De todos los periodistas que he conocido, que han ejercido el oficio andando por el mundo, no sentados en un taburete de bar o en el sofá de su casa, los más queridos y admirados han sido Feliciano Fidalgo, Manu Leguineche y Manuel Vázquez Montalbán. Hay otros que se les parecen, pero estos tres son para mi símbolos de lo que quise siempre de este oficio de melancólicos que lo disimulan.

Ahora vuelve a hablarse, gozosamente, de Manuel Vázquez Montalbán porque aparece de nuevo en las librerías la que, para el gusto de muchos, es su mejor novela, "Galíndez", la historia de un vasco que viajó en el exilio en representación del Gobierno vasco y fue asesinado, se dice, por la República de Leónidas Trujillo, el chivo de la muy importante novela de Mario Vargas Llosa.

Esta vuelta de Manolo al ruedo ibérico, arrancado para las estanterías por Anagrama, el sello fundado y alimentado tantos años por el gran Jordi Herralde, es una noticia mayor en el mundo editorial español de ahora mismo. Desde que tengo memoria del oficio de publicar, unos treinta años, nunca había sido tan difícil como ahora rescatar un nombre propio importante para la actualidad de los libros. Los editores se han dedicado, por la presión del mercado, seguramente, a publicar lo último, y los fondos de autores interesantes se han ido arrinconando hasta la nada.

Por ese camino, el sector editorial, incluido el de autores, agentes y librerías, ha vivido fundamentalmente de la novedad, con lo cual las generaciones que se han ido incorporando a la vida de los libros se han quedado sin la posibilidad de leer a clásicos contemporáneos sin cuya vena no se podría conocer la sangre de la literatura del último medio siglo. En esa vereda está la escritura de Vázquez Montalbán, que desde su juventud se atrevió a todo, cultivó todos los géneros, escribió de política, hizo humor, creó un personaje extraordinario (Pepe Carvalho: el premio que lleva este nombre lo ha ganado ahora Claudia Piñeiro, una extraordinaria escritora argentina de bello semblante y excelente escritura), intervino con tino en la política internacional, viajó al mundo cuando tenía que hacerlo, para saber más de lo que ocurría a otros, y nunca perdió, ni en la escritura ni en la vida, la sonrisa de los tímidos.

Era un hombre formidable, inseguro como todos los buenos periodistas, un escritor de una bendita rapidez cuya cultura universal, en el mundo de la comunicación, de la filosofía y de la literatura, tienen poco parangón en el universo que se le acabó en medio de un viaje, en Bangkok, en 2003.

La sombra que aquella desaparición de Vázquez Montalbán, tan prematura, lanzó sobre la cultura, periodística, literaria, política, española, ha sido indescriptible, y ya dura quince años.

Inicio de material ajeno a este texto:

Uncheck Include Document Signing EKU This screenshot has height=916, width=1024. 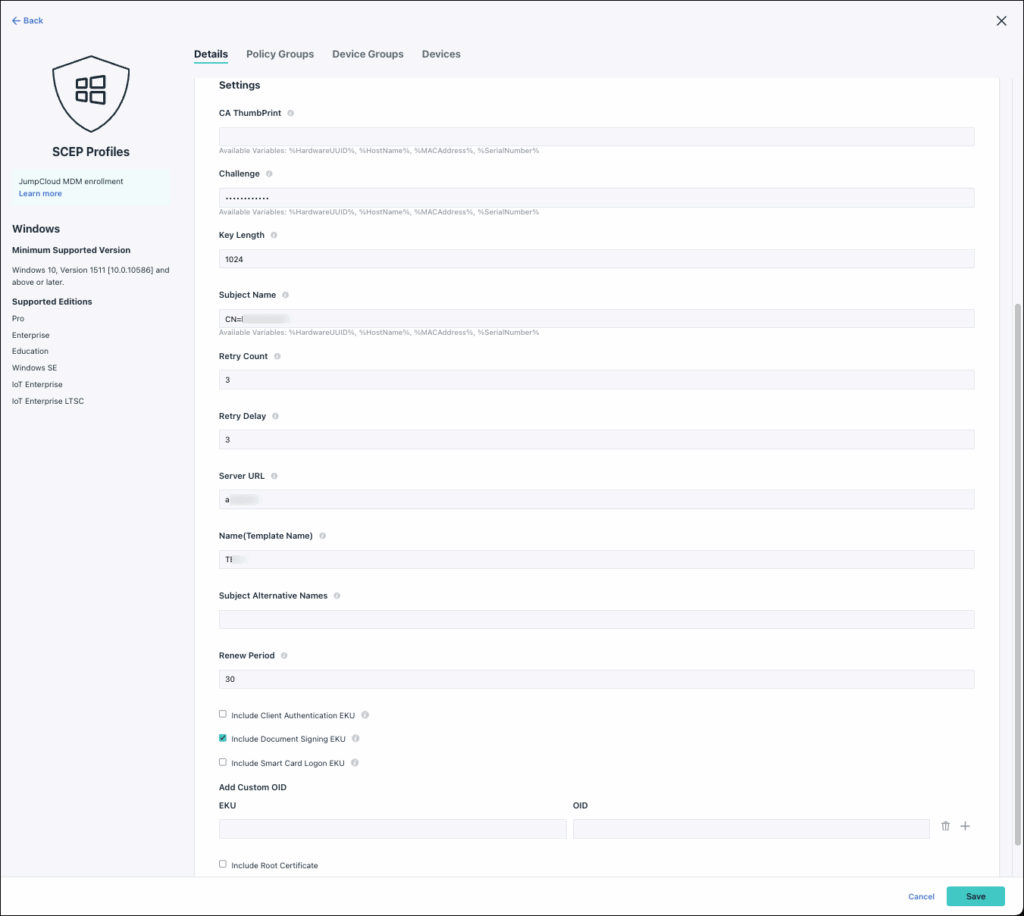(x=222, y=738)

Algunos han tenido la osadía de atribuirle pensamientos que seguramente hubiera dicho, pero que sólo podía decir él mismo, otros han querido imitarlo, como quisieron imitar a Cortázar o a Gabriel García Márquez, pero en ninguna de las zonas sobre las que arrojó su talento hubo nunca otro como Manolo Vázquez.

Fue Manolo, además, un maestro entrañable, un personaje emocionante en sus momentos de soledad, y su biografía, que él nunca arrojó contra nadie, es la de un luchador que provenía de la mejor tradición española: la de los que no querían España porque la querían diferente.

Léanlo. Lean "Galíndez". En la faja que lleva esta edición de la mejor novela de Manolo, Herralde colocó dos frases, una de Eduardo Haro Tecglen, en cuya revista Triunfo hizo MVM sus mejores armas periodísticas, y otra de Jorge Martínez Reverte, generoso manólogo, autor también de un personaje que parece primo hermano de Carvalho. Dijo Haro: "Apasionante". Y dijo Reverte: "Su mejor novela". No cuesta nada corroborarlos. Y leer "Galíndez" es, en efecto, apasionante.